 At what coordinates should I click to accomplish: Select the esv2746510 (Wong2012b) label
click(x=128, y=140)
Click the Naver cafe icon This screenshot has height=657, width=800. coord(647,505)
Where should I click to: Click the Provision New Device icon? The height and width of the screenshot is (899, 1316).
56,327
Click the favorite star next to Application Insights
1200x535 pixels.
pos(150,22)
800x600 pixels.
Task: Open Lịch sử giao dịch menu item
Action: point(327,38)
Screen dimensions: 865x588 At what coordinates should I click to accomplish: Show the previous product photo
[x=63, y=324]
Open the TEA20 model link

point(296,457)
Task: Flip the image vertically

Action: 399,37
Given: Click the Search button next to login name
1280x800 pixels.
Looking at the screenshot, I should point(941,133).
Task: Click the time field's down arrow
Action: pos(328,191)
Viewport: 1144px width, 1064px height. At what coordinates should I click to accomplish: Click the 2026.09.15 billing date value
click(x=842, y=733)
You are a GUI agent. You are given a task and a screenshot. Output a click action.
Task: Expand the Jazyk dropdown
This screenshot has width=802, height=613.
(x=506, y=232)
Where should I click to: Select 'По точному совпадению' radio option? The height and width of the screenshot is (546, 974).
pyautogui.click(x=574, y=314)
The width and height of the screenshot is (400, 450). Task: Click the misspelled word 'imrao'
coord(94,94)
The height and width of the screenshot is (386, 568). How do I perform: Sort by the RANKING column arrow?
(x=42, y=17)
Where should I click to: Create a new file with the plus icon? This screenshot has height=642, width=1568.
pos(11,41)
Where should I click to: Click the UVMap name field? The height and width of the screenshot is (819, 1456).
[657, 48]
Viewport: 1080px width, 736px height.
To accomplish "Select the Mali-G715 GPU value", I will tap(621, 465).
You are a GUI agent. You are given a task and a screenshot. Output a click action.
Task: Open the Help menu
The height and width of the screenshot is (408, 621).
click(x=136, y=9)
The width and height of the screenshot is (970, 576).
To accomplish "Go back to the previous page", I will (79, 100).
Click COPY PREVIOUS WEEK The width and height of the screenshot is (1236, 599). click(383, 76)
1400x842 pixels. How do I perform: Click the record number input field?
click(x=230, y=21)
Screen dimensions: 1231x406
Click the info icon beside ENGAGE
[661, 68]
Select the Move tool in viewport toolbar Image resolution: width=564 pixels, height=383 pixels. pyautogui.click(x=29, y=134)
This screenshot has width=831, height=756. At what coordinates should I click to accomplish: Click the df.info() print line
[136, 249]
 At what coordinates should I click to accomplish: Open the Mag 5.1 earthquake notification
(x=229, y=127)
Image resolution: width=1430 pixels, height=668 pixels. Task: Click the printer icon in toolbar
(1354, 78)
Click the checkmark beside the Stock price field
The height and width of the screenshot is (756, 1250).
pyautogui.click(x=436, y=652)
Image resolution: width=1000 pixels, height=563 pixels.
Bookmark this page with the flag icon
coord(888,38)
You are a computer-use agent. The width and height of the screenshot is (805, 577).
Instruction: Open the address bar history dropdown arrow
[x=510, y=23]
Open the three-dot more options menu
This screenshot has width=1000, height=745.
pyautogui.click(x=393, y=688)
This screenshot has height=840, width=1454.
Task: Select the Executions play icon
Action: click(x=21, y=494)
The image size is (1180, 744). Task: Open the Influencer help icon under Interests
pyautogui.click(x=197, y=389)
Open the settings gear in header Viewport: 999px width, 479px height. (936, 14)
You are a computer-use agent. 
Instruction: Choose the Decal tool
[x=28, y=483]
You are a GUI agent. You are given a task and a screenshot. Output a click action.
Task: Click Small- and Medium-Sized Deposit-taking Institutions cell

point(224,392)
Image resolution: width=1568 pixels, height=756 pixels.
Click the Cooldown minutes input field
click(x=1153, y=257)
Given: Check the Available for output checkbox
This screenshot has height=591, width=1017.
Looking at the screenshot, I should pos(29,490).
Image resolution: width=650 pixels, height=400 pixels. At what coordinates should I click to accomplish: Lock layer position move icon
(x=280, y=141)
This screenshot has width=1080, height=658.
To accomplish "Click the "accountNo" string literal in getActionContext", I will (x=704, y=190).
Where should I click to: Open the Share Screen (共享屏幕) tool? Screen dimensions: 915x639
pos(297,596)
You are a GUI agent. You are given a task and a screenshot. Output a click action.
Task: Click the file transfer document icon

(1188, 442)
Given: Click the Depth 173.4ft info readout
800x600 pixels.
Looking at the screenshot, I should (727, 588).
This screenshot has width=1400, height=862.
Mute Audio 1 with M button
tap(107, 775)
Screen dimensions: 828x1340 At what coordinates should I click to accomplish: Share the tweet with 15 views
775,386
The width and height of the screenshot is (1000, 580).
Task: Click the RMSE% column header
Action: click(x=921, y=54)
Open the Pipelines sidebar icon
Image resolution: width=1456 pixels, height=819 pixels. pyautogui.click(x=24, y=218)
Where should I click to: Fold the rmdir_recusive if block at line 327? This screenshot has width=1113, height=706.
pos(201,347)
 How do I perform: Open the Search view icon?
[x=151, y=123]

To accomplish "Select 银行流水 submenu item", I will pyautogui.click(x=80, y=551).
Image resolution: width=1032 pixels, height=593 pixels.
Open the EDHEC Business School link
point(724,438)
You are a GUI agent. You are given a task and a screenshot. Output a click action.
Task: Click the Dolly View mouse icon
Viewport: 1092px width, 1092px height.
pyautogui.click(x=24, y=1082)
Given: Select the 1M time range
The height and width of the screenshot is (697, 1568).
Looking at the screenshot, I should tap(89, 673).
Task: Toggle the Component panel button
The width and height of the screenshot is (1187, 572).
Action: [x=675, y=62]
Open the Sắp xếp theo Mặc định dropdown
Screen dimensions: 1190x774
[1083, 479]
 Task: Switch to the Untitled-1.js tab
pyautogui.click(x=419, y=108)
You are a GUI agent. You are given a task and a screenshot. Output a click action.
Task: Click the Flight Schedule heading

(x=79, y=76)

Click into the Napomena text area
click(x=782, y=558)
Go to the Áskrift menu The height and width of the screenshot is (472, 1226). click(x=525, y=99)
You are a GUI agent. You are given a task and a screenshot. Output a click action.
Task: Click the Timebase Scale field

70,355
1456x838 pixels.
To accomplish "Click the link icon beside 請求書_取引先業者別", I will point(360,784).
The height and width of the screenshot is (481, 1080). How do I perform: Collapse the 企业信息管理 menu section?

GOAL> Could you quote the entries above exactly as they appear, beginning at the line that contains "This screenshot has width=1080, height=658." and stopping after the line that contains "[1083, 479]"?

OUTPUT FOR THIS TASK>
This screenshot has width=1080, height=658.
To accomplish "Click the "accountNo" string literal in getActionContext", I will (x=704, y=190).
Where should I click to: Open the Share Screen (共享屏幕) tool? Screen dimensions: 915x639
pos(297,596)
You are a GUI agent. You are given a task and a screenshot. Output a click action.
Task: Click the file transfer document icon

(1188, 442)
Given: Click the Depth 173.4ft info readout
800x600 pixels.
Looking at the screenshot, I should (727, 588).
This screenshot has width=1400, height=862.
Mute Audio 1 with M button
tap(107, 775)
Screen dimensions: 828x1340 At what coordinates should I click to accomplish: Share the tweet with 15 views
775,386
The width and height of the screenshot is (1000, 580).
Task: Click the RMSE% column header
Action: click(x=921, y=54)
Open the Pipelines sidebar icon
Image resolution: width=1456 pixels, height=819 pixels. pyautogui.click(x=24, y=218)
Where should I click to: Fold the rmdir_recusive if block at line 327? This screenshot has width=1113, height=706.
pos(201,347)
 How do I perform: Open the Search view icon?
[x=151, y=123]

To accomplish "Select 银行流水 submenu item", I will pyautogui.click(x=80, y=551).
Image resolution: width=1032 pixels, height=593 pixels.
Open the EDHEC Business School link
point(724,438)
You are a GUI agent. You are given a task and a screenshot. Output a click action.
Task: Click the Dolly View mouse icon
Viewport: 1092px width, 1092px height.
pyautogui.click(x=24, y=1082)
Given: Select the 1M time range
The height and width of the screenshot is (697, 1568).
Looking at the screenshot, I should tap(89, 673).
Task: Toggle the Component panel button
The width and height of the screenshot is (1187, 572).
Action: [x=675, y=62]
Open the Sắp xếp theo Mặc định dropdown
Screen dimensions: 1190x774
[1083, 479]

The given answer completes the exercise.